RICHLAND COUNTY -- What flows down the Crane Creek is seeping into the ground, according to Northeast Richland County resident Johnny Adams.
“The dump next to me has corroded to the point where it’s affecting my water,” said Johnny Adams.
Adams’ property is located in the Crane Creek Watershed. He has a private well designed to provide him with clean, safe drinking water – but it’s anything but that.
“I have to use chlorine in my well once a month,” says Adams. “I put a gallon it in, but it’s still undrinkable.”
Crane Creek Watershed is polluted with fecal matter, bacteria, and dissolved oxygen.
“It’s been very smelly,” says resident Norma Free. “It’s caused a lot of problems ever since the 1950s and it’s gotten extremely worse.”

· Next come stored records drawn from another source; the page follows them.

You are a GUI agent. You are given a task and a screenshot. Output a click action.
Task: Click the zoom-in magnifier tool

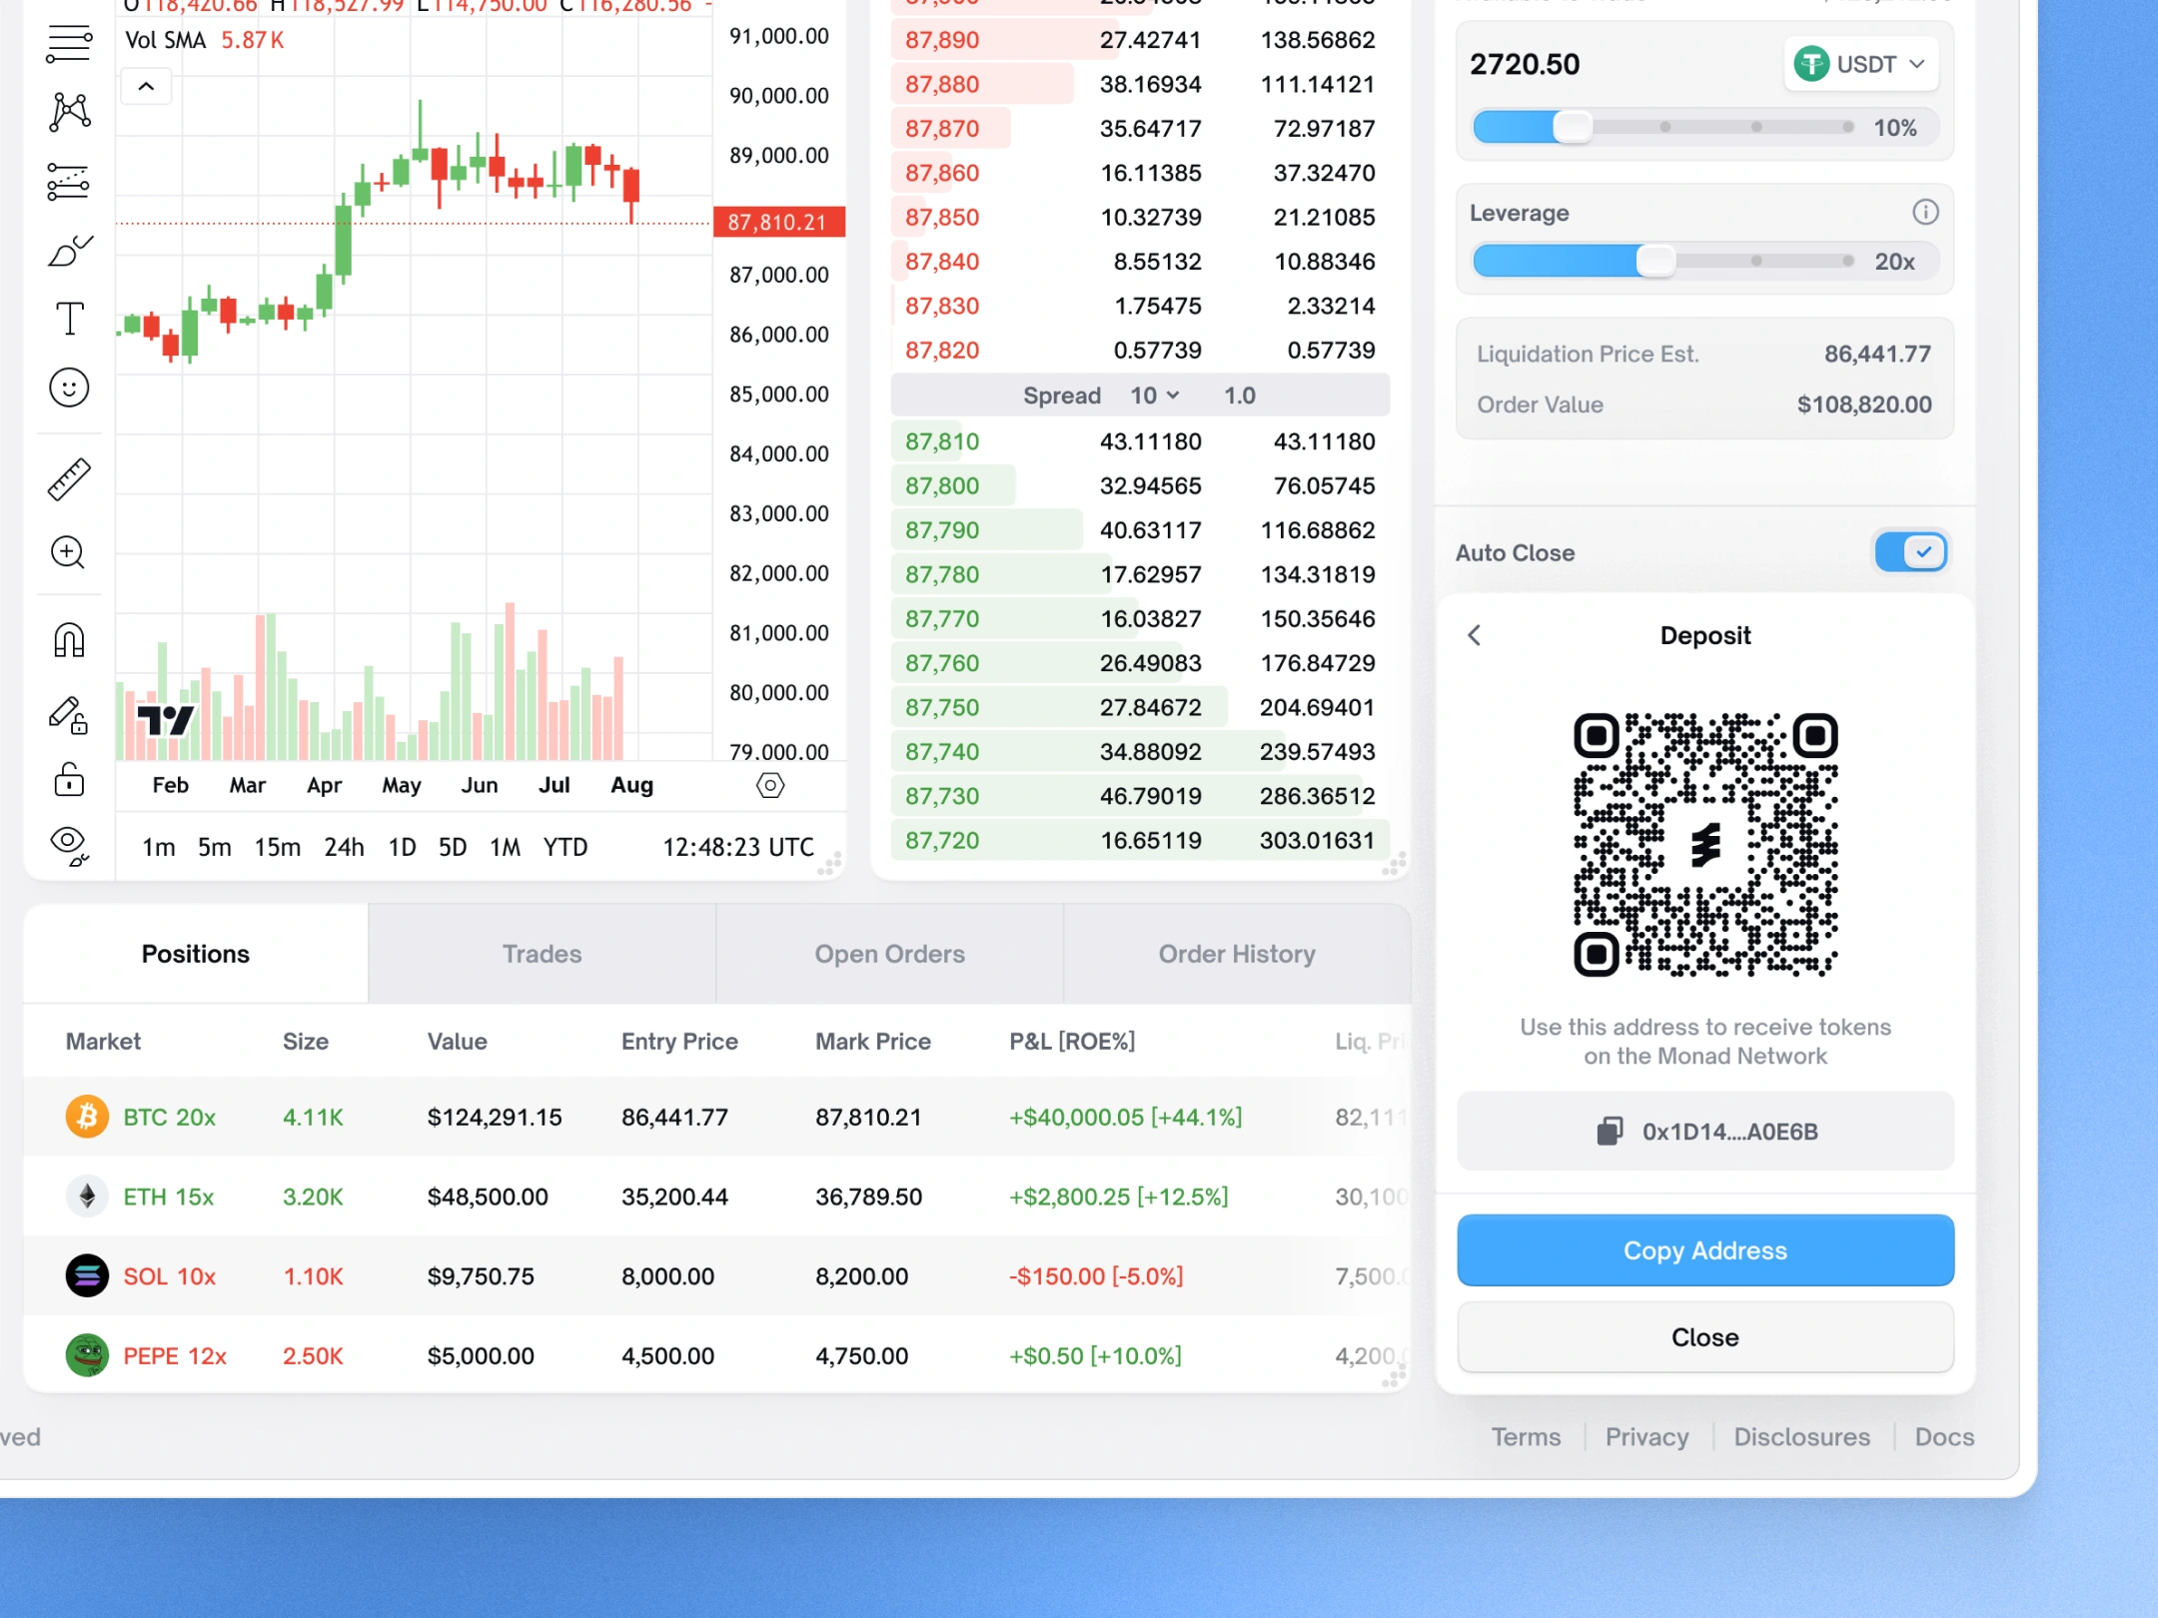[68, 552]
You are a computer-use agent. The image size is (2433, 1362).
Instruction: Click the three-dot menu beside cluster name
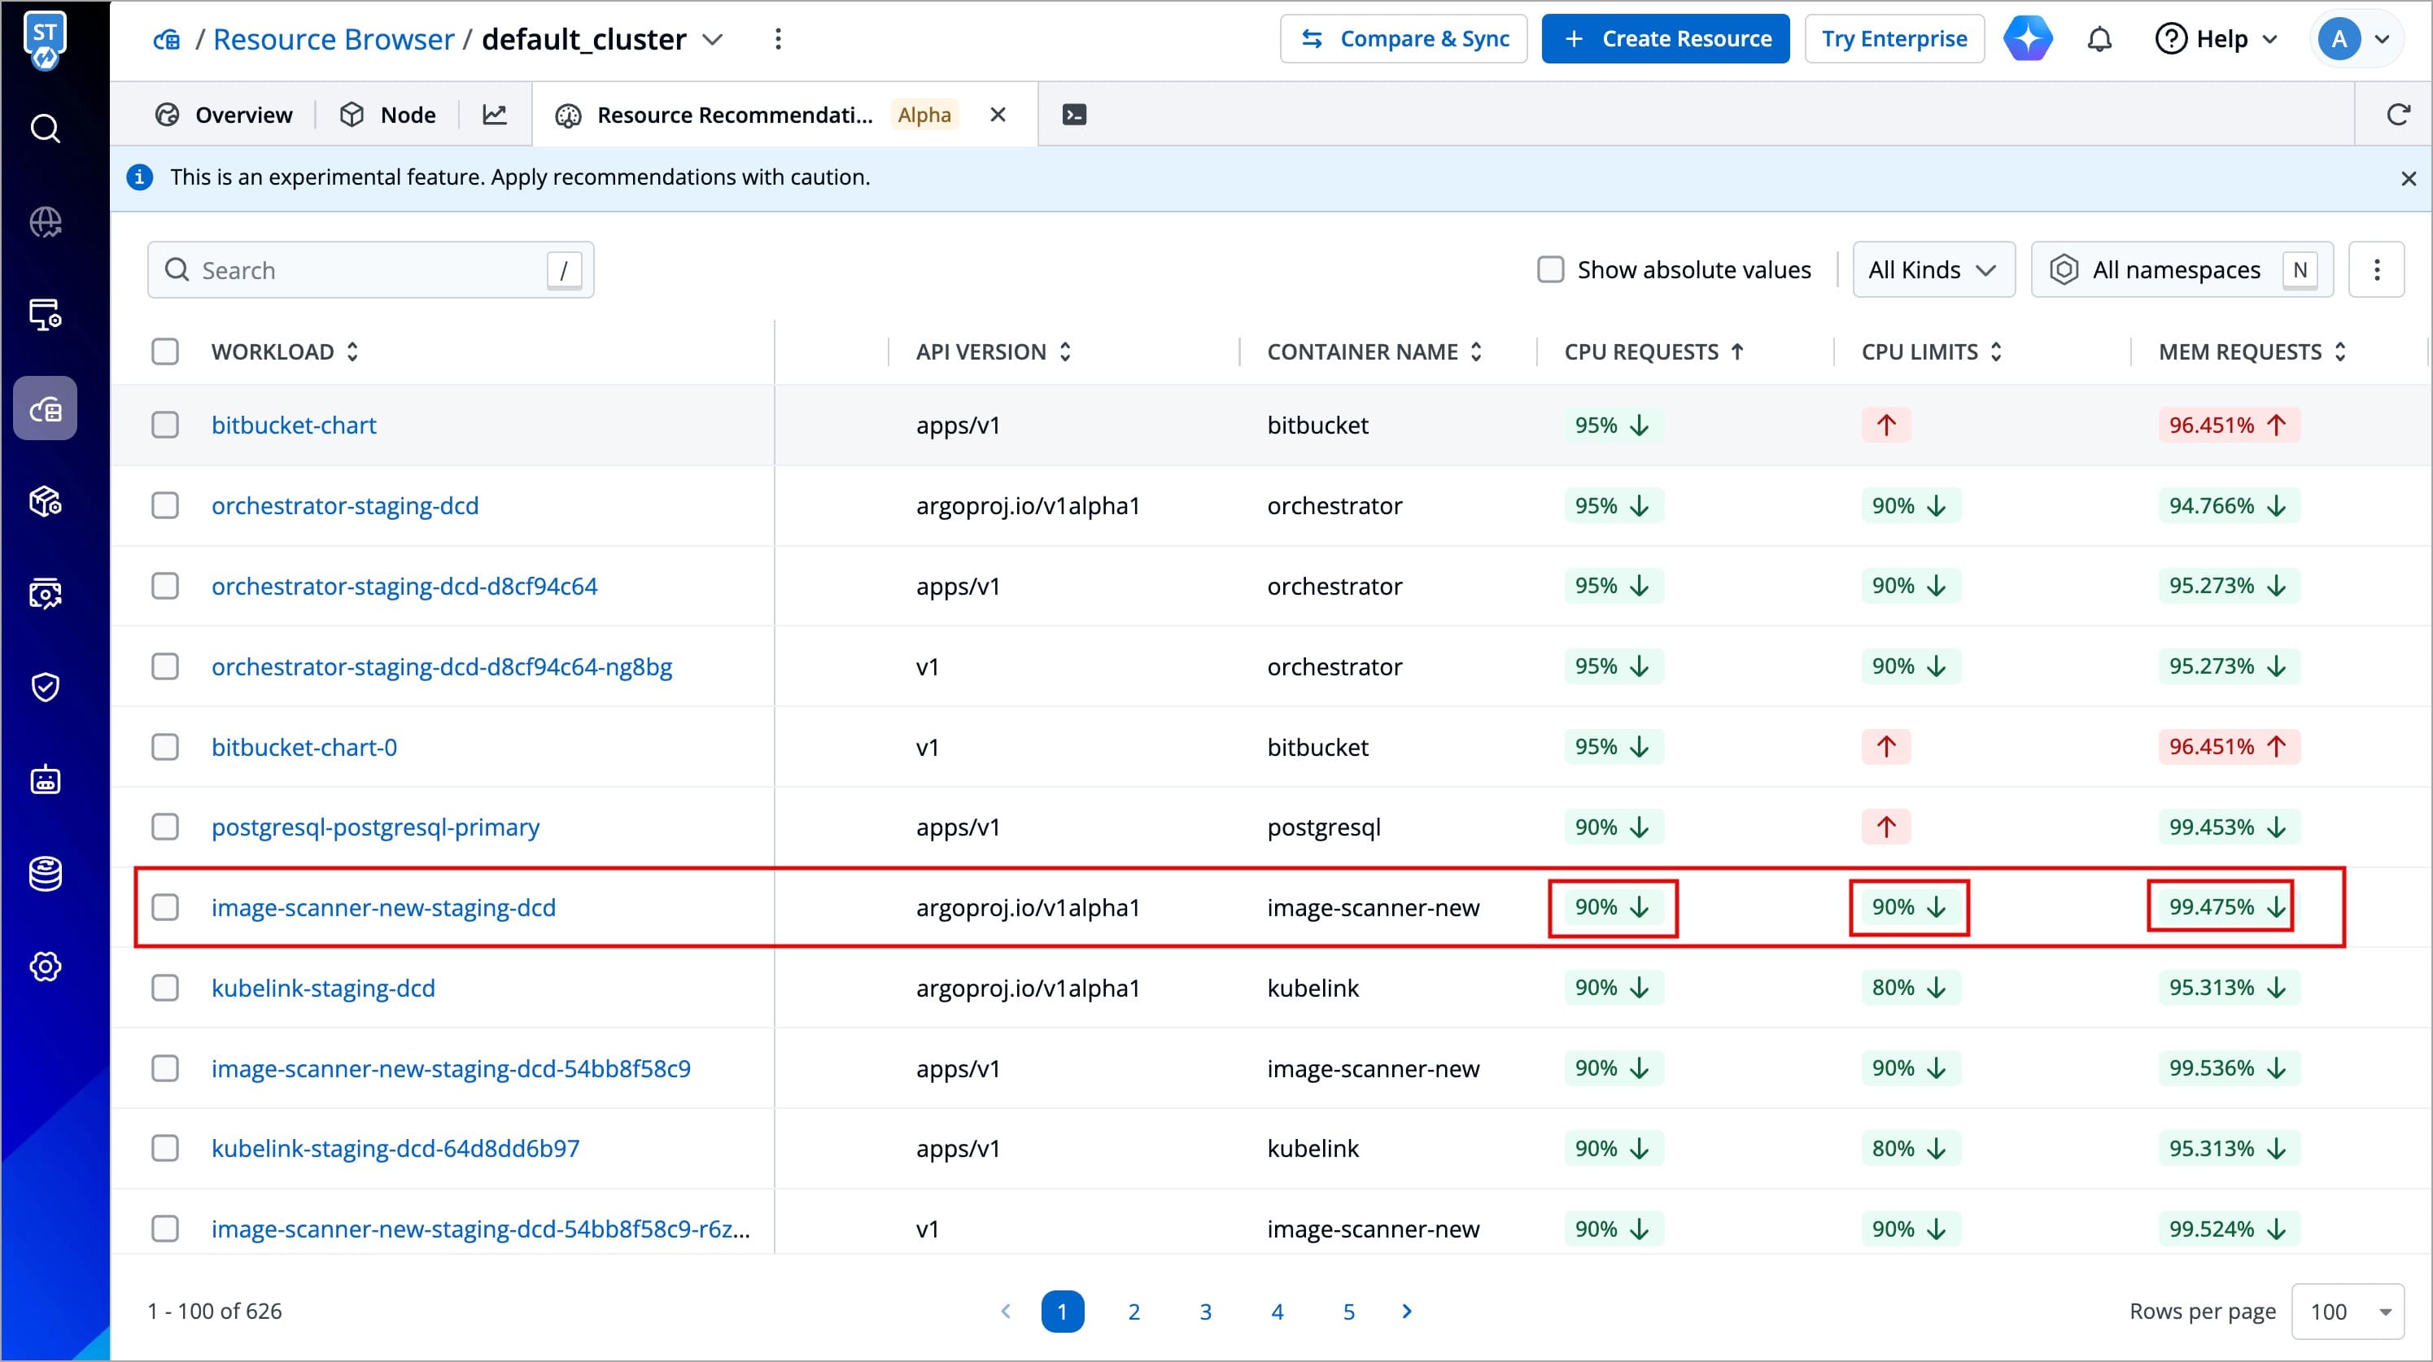[777, 40]
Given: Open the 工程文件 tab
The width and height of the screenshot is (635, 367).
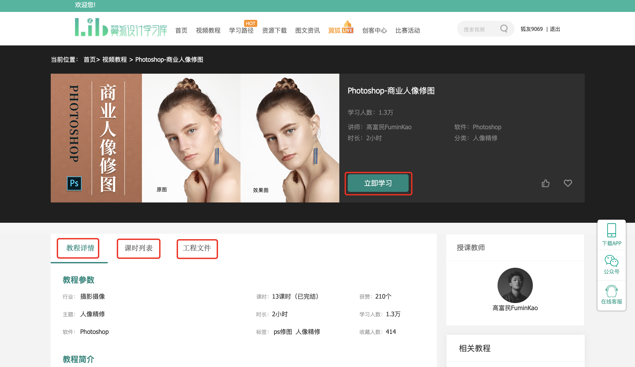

The Hollywood Hills subdivision is prone to flooding. According to Free, an old sewage pond overflows after heavy rainfall and runs into Crane Creek.
Though cesspools are no longer used, the remnants of them still haunt both local residents and officials.
“The storm water quality was not a priority until the Clean Water Act came,” said Richland County Storm water Manager Srinivas Valavala. “It’s only after the Clean Water Act that the EPA and DHEC started focusing on the storm water quality.”
Valavala is also a member of the Crane Creek Watershed Association and say three projects have been completed with three more in progress to help clear up the water quality issues. He points out that it will take several years to restore the watershed.